Le Portugal, terre de délocalisation des banques françaises
L’imposante galerie commerciale de Colombo, où le tout Lisbonne se presse pour les courses de Noël, est surplombée par deux tours aux couleurs de BNP Paribas. Au cours de ces dernières années, la banque française a grignoté progressivement la plupart des étages : une enfilade d’espaces de travail ouverts, où plusieurs centaines de jeunes Portugais exécutent toute une palette d’opérations pour les activités du groupe à travers le monde.
En dix ans, le Portugal est devenu, à bas bruit, une solide base arrière de l’établissement. Elle y comptera 6 000 salariés à la fin de 2019, dont plus de 80 % ne travaillent pas pour le marché local portugais. Ces emplois, qui n’existaient pas avant 2008, sont venus essentiellement de France, mais aussi de Belgique, d’Italie ou de Suisse, pour être confiés à une main-d’œuvre locale diplômée, polyglotte et bon marché. « Il s’agit là d’un des principaux centres de compétences internationaux présents au Portugal », précise Luis Castro Henriques, le président de l’Agence pour l’investissement du Portugal.
Si les délocalisations sont, depuis longtemps, le lot de l’industrie, le secteur bancaire, bousculé par la crise financière, la révolution numérique et les taux d’intérêt négatifs, cherche, lui aussi, à transférer des emplois vers des pays à moindres coûts salariaux. Au Portugal, le salaire minimum, qui sera réévalué de 6 % en 2020, atteindra 740 euros brut mensuels, contre 1 521 euros brut en France, soit plus du double.

⁂

Objectif visé:
Restituez mot pour mot le passage de l’article sur les banques françaises au Portugal qui commence aux mots « Le Portugal, terre » et s’arrête après « travers le monde. ».

Données fournies:
⁂

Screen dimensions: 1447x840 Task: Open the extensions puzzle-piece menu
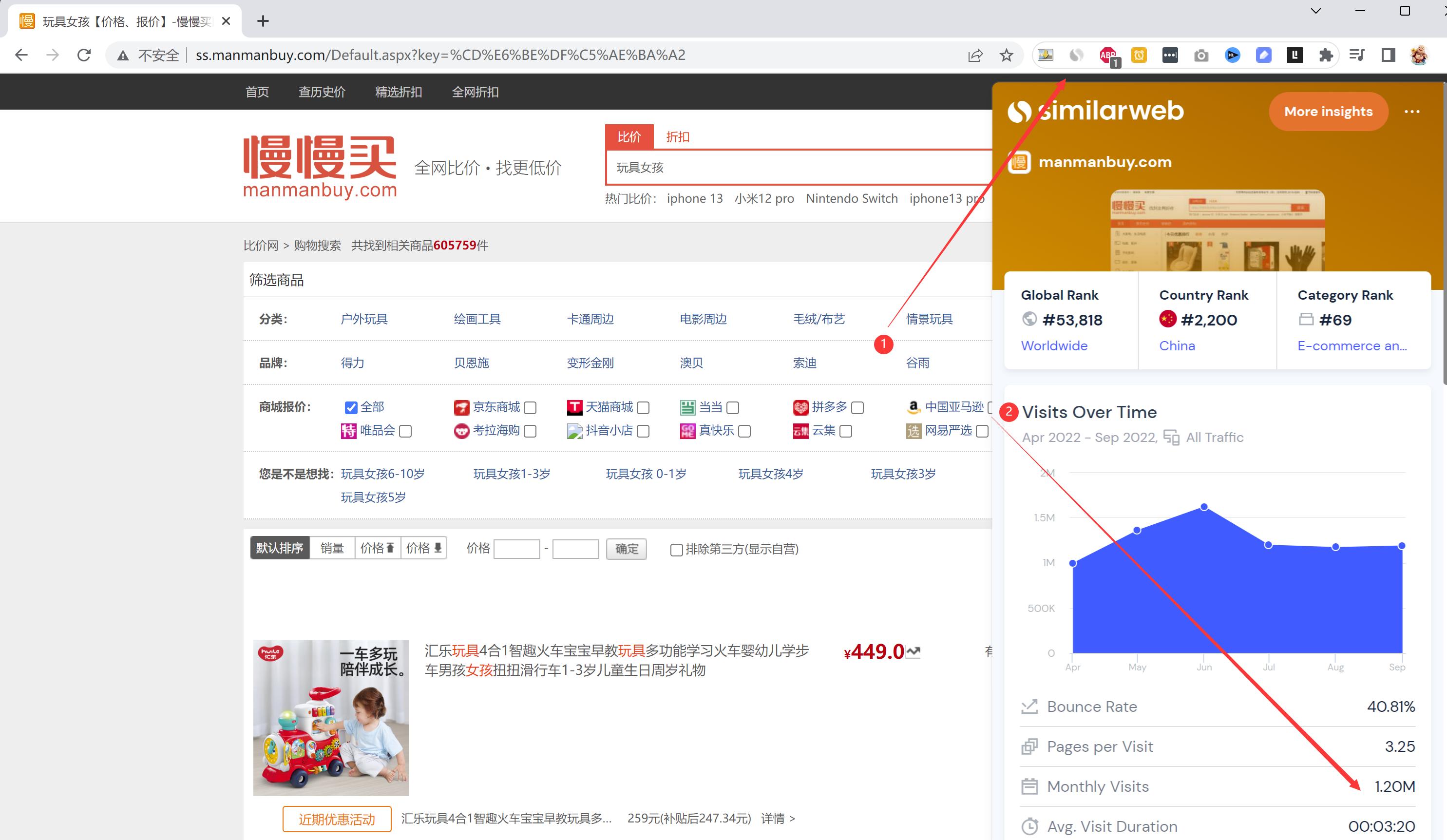pos(1325,55)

⁂

Résultat obtenu:
Le Portugal, terre de délocalisation des banques françaises
L’imposante galerie commerciale de Colombo, où le tout Lisbonne se presse pour les courses de Noël, est surplombée par deux tours aux couleurs de BNP Paribas. Au cours de ces dernières années, la banque française a grignoté progressivement la plupart des étages : une enfilade d’espaces de travail ouverts, où plusieurs centaines de jeunes Portugais exécutent toute une palette d’opérations pour les activités du groupe à travers le monde.